## OBJECTIVE
Copy out, unchanged, everything in the entries below from the line containing "Locate an element on the screen. The width" down through the line containing "coordinates (969, 660).", including both of those lines.

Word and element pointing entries
= = =

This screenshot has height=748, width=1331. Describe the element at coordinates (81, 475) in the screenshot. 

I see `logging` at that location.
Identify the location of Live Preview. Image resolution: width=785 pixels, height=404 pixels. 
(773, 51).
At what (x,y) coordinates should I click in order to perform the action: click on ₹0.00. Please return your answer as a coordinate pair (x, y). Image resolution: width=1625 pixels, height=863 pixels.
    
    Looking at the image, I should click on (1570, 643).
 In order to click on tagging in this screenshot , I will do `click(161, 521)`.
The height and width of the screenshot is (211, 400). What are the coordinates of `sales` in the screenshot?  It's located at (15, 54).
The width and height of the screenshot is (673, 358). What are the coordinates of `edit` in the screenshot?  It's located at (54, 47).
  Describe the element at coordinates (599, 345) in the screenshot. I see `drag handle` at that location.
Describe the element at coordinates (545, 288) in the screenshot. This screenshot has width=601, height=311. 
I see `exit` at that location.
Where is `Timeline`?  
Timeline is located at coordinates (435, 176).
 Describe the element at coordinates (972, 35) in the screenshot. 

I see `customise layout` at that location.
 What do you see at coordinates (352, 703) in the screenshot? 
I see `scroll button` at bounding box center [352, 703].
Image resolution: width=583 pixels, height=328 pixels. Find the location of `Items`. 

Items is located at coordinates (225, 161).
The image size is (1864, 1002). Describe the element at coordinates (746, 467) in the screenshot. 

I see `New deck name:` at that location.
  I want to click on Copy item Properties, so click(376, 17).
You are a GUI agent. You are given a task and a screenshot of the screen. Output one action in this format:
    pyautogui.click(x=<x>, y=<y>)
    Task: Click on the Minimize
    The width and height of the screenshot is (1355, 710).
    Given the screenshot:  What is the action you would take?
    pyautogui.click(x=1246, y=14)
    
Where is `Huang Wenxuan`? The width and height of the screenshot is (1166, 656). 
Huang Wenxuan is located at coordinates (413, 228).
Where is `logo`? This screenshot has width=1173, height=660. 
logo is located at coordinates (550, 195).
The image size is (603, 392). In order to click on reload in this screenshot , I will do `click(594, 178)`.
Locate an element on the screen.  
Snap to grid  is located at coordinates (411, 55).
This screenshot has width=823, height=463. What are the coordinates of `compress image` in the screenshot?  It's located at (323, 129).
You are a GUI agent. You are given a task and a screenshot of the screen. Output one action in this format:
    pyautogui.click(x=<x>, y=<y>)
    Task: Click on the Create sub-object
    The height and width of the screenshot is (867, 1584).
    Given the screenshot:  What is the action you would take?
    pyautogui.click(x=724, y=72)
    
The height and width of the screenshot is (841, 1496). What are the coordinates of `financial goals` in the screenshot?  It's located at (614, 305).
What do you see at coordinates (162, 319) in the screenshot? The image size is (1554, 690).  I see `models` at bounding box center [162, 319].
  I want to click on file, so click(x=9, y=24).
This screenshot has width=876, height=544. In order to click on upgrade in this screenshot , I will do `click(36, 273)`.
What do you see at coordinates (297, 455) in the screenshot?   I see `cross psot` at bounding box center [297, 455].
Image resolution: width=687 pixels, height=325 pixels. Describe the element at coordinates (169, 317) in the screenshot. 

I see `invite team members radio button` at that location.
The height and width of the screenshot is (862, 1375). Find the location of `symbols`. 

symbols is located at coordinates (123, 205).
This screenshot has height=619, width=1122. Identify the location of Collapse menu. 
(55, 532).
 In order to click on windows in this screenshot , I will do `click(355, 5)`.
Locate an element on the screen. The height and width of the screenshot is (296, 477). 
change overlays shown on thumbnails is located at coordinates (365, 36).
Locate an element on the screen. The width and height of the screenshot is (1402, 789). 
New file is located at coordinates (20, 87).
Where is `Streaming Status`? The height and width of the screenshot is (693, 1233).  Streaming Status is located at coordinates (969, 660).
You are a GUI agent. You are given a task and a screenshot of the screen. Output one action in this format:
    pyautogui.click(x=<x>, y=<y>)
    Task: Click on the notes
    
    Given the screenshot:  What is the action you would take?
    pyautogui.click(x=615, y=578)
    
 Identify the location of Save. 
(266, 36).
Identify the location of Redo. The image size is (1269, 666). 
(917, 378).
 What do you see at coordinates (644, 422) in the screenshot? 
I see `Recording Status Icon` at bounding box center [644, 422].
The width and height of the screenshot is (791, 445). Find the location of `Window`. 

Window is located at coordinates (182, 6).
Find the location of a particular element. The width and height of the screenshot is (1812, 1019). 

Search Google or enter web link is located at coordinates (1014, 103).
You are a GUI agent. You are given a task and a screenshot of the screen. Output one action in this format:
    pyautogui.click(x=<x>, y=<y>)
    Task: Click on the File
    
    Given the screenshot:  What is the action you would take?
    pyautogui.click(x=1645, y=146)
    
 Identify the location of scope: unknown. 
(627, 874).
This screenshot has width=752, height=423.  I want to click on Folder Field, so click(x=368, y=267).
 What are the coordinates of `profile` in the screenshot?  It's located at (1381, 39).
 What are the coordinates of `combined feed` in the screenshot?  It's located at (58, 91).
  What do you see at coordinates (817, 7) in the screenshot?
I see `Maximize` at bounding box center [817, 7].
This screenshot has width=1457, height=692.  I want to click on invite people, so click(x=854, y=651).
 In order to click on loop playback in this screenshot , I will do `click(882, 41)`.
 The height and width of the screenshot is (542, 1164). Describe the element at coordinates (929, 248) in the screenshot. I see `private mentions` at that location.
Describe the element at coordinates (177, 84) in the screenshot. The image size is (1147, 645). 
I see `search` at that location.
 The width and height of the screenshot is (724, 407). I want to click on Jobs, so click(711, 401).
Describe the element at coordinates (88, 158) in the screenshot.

= = =

## CORRECT RESULT
Locate an element on the screen. The width and height of the screenshot is (1402, 789). 
New file is located at coordinates (20, 87).
Where is `Streaming Status`? The height and width of the screenshot is (693, 1233).  Streaming Status is located at coordinates (969, 660).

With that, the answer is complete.